Back in 2017, we wrote our own little review on Slack vs Stride (which also mentioned Facebook Workplace). This was big news at the time and we were pretty excited about the new technologies and what we as users may gain from it. Now, less than a year later, this happens.

Which of course means that our old post is no longer valid, it is now out of date. But we do have something new to add here.

slack stride hipchat

News from 2018: Slack buys Stride.

This means that both Atlassian’s HipChat & Stride (that we didn’t end up trialing after all) will be shutting down and the two companies will work together to migrate all of its users over to Slack.

You’ve probably heard of Slack. We’ve only partly moved from using Asana, but never really got into it as a full-time application.

What we love about Slack:

  • Flexibility. You can post all kinds of stuff and make it stand out
  • You can invite users (clients or friends) from outside to work on your project
  • Plugs into a huge amount of third party applications, excellent for collaboration and a big time saver

What we don’t love:

  • As usual, it’s the price, even though free for 10,000 messages, you quickly realise that you run out of space and need to search for old
  • It’s gone down a few times too many over the past month, but this is generally fixed quick (although could be quite annoying at the time)

The one we’ve been using as of 2018 is Rocket.Chat. It’s a lot like Slack, but it’s actually free (as long as you host it on your own server, set it up and support it). As the team grows, so do the costs, so our development partners have made the switch and we are liking it so far.

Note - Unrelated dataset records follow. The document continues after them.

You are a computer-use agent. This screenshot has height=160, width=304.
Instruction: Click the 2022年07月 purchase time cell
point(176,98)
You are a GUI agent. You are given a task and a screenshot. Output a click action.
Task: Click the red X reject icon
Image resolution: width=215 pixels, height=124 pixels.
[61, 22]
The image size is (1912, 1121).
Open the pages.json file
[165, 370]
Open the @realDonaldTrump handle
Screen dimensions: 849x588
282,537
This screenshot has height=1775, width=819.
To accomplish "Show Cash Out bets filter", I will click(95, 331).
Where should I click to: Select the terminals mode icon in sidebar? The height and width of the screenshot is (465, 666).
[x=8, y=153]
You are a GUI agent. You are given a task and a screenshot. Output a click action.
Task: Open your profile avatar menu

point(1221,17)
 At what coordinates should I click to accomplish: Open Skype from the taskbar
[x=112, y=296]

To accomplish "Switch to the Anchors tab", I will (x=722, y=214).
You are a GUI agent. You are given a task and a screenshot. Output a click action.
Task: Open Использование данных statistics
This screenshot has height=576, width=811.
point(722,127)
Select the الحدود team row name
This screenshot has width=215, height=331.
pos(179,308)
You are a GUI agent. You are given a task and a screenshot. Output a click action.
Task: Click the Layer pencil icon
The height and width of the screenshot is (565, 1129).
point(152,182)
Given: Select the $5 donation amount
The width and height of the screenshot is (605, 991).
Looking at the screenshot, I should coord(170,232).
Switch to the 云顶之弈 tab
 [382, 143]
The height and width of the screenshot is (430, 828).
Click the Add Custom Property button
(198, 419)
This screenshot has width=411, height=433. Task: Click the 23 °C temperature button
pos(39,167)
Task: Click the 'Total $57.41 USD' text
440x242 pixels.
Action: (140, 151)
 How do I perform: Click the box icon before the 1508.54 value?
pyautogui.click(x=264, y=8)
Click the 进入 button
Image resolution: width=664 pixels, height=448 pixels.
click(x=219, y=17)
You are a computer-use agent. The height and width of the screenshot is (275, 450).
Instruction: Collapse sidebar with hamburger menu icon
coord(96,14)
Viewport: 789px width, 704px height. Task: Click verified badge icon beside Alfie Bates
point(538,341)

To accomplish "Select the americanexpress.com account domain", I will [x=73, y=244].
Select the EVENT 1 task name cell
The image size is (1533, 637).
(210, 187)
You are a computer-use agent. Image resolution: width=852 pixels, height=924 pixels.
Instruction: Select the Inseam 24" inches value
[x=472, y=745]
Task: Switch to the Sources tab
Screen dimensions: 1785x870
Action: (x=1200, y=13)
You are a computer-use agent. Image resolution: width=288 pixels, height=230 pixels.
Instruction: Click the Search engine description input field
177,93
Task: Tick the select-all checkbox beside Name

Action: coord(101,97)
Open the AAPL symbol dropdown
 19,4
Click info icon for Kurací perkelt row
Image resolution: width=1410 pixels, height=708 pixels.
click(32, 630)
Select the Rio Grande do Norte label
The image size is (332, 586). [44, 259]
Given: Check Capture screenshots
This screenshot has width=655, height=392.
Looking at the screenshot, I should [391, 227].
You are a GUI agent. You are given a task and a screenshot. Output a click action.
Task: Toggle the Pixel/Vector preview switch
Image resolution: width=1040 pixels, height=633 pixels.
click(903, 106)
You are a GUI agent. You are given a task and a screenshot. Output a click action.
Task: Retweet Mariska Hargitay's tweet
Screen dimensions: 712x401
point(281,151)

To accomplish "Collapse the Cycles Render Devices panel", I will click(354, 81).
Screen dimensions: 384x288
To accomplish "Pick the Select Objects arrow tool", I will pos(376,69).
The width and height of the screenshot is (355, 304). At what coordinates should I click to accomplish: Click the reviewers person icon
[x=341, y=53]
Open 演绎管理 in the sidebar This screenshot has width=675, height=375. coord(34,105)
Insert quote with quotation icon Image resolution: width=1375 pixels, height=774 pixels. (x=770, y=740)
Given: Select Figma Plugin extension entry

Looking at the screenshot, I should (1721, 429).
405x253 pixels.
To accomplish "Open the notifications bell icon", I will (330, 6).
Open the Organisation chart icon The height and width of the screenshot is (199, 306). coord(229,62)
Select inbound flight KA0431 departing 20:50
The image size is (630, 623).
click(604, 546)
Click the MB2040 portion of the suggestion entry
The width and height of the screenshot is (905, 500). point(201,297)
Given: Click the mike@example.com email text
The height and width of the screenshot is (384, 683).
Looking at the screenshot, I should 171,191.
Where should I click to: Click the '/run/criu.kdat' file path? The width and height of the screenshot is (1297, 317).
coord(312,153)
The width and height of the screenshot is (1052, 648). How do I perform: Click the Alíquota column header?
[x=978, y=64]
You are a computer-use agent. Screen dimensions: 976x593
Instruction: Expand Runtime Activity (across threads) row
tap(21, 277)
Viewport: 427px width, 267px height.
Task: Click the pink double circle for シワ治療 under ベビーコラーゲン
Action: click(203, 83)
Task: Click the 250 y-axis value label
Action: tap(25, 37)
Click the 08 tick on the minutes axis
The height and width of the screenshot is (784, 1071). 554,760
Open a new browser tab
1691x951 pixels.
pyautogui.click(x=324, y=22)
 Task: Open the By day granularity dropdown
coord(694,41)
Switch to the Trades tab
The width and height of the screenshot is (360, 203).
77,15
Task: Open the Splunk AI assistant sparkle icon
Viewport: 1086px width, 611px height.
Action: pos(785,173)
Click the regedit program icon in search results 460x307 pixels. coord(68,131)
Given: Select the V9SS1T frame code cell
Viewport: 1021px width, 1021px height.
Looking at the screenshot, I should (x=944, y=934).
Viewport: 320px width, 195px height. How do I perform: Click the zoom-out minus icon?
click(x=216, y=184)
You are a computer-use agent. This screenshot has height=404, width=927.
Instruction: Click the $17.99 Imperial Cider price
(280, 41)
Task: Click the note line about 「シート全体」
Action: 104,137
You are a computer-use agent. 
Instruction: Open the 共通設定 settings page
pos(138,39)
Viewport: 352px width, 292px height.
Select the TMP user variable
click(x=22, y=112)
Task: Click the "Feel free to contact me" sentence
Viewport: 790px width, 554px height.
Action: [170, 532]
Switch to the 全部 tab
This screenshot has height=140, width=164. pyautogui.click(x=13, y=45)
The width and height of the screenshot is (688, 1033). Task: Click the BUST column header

Google, of course, has one and it’s called Hangouts Chat. Even though we use G Suite and it’s a part of it, we never even tried it. Mostly because, as far as we know it’s only for your team (ie those on your domain). But we like to invite guests/clients to work on projects with us.

And Google UI is horrible, so even if there are better options there – try and find them!

And now Microsoft, not to lack behind, has their own Microsoft Teams. The story is here quite similar as with Google, the UI isn’t great and it looks like an internal only chat app, which isn’t ideal for us. Aside from that, we are not on Microsoft 365 and probably can’t even use this. Or maybe we can, but it’s not very clear at this stage.